Facts about Terrorism
- On February 29, 1993, a bombing in the parking garage of the World Trade Center in New York City resulted in the deaths of five people and thousands of injuries. The bomb left a crater 200 by 100 feet wide and five stories deep. The World Trade Center was the second largest building in the world and housed 100,000 workers and visitors each day.
- The Department of Defense estimates that as many as 26 nations may possess chemical agents and/or weapons and an additional 12 may be seeking to develop them.
- In recent years the largest number of terrorist strikes have occurred in the Western States and Puerto Rico. Attacks in Puerto Rico accounted for about 60 percent of all terrorist incidents between 1983 and 1991 that occurred on United States territory.
- The Central Intelligence Agency reports that at least ten countries are believed to possess or be conducting research on biological agents for weaponization.
Terrorism in the United States
- In the United States, most terrorist incidents have involved small extremist groups who use terrorism to achieve a designated objective.
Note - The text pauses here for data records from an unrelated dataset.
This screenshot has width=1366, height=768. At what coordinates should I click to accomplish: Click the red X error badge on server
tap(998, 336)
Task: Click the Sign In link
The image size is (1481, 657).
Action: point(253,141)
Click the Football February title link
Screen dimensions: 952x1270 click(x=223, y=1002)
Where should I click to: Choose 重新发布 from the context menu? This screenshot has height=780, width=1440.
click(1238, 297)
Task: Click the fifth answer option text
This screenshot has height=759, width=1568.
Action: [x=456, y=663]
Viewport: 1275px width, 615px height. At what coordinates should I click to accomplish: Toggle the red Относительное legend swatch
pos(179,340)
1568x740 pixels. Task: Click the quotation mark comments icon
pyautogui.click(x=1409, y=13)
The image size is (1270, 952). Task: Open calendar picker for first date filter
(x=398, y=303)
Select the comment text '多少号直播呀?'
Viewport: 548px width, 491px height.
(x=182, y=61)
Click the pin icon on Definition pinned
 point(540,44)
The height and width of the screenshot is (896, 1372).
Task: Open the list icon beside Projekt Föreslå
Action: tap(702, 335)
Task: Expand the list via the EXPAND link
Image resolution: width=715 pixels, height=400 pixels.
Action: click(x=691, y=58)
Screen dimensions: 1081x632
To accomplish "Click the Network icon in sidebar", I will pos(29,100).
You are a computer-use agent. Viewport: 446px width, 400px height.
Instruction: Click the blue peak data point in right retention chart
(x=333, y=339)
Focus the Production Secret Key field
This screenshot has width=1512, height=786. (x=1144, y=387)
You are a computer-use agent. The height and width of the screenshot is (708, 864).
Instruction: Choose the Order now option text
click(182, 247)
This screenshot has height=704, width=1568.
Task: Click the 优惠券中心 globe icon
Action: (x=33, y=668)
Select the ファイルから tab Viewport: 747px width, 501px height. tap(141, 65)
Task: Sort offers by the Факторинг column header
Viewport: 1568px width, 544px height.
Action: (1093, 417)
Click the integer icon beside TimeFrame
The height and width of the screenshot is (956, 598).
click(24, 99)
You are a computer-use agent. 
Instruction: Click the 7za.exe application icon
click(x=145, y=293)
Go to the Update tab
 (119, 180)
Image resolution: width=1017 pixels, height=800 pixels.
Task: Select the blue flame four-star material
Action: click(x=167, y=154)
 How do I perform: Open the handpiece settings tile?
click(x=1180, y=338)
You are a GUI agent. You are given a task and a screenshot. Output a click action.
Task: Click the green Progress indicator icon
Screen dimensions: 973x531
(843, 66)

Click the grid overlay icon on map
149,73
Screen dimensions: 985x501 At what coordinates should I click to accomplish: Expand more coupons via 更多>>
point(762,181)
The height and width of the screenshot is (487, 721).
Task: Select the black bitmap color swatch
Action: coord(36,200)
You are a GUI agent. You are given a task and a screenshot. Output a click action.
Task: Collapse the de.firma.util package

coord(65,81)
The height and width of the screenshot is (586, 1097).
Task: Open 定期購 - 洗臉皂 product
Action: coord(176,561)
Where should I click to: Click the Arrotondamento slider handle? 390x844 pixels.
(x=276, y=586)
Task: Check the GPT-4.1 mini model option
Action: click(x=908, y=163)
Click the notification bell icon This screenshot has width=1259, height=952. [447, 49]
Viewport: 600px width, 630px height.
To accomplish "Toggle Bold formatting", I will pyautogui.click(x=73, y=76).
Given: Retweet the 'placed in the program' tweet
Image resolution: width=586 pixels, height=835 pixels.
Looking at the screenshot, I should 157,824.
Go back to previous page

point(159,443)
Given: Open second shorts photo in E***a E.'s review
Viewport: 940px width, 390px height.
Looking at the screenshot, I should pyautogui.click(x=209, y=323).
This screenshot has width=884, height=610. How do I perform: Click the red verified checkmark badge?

Local, State and Federal law enforcement officials monitor suspected terrorist groups and try to prevent or protect against a suspected attack. Additionally, the U.S. government works with other countries to limit the sources of support for terrorism.
- A terrorist attack can take several forms, depending on the technological means available to the terrorist, the nature of the political issue motivating the attack, and the points of weakness of the terrorist's target. Bombings are the most frequently used terrorist method in the United States. Other possibilities includes an attack at transportation facilities, an attack against utilities or other public services or an incident involving chemical or biological agents.
- Terrorist incidents in this country have included bombings of the World Trade Center in New York City, the United States Capitol Building in Washington, D.C. and Mobil Oil corporate headquarters in New York City.